My recommendations to physicians in California would be to endorse prescriptive privileges for other mental health professionals in the format of the "physician extender" model similar to the traditional physician assistant. The physician extender model provides for physician supervision and collaboration on the overall treatment plan and implementation for the patient; frequently relies on written protocols for common ailments; often requires development of a formulary between the extender and physician; provides for ongoing routine audit and quality supervision of the physician extender by an identified physician supervisor; encourages close collaboration between the two disciplines; and lends itself to rural health and telemedicine models for increasing access to care. I believe a "physician extender" model for expanding prescriptive privileges in mental health allows psychiatrists and physicians in general to retain long-term control over the practice of medicine.

Physician assistants (PAs) and nurse practitioners (NPs) are the two most common physician extender professions. In most states, PA licensing is through the state's medical board. On the other hand, NPs are almost universally licensed through state nursing boards with limited or minimal input from medicine with respect to scope of practice, qualifications, professional training or standards of care. I am very hesitant to make the same mistake with psychologists.

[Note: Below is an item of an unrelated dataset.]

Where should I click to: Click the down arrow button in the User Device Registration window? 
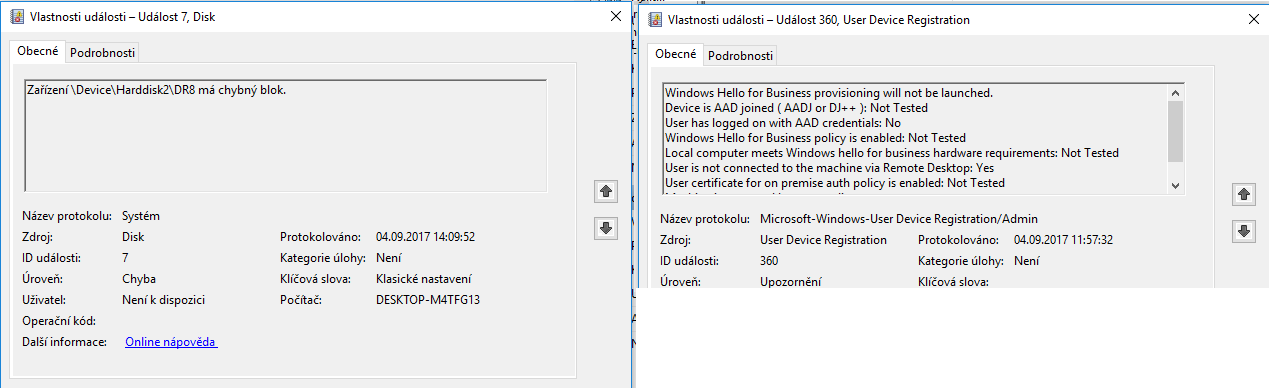pyautogui.click(x=1243, y=231)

If prescriptive privileges are to come to other mental health professions, I see significant advantages to a PA model where psychologists, MFCCs, LCSWs and Advanced Practice Nurses can apply to the equivalent of a physician assistant training program with a clinical specialty in mental health.

Classwork would be provided by accredited physician assistant training programs (usually affiliated with a medical school) with clinical work split between ambulatory primary care and psychiatry settings. Most PA programs run three to four years in duration and offer a strong foundation in basic medicine with the option for some subspecialization in the form of electives. Mental health professionals completing such a scheme should be well prepared to function as physician extenders for psychiatrists or primary care physicians with limited prescribing privileges. Such a scheme provides for physician involvement both on the direct patient care level as well as on the policy and health systems levels, while retaining control over the practice of medicine by nonphysicians.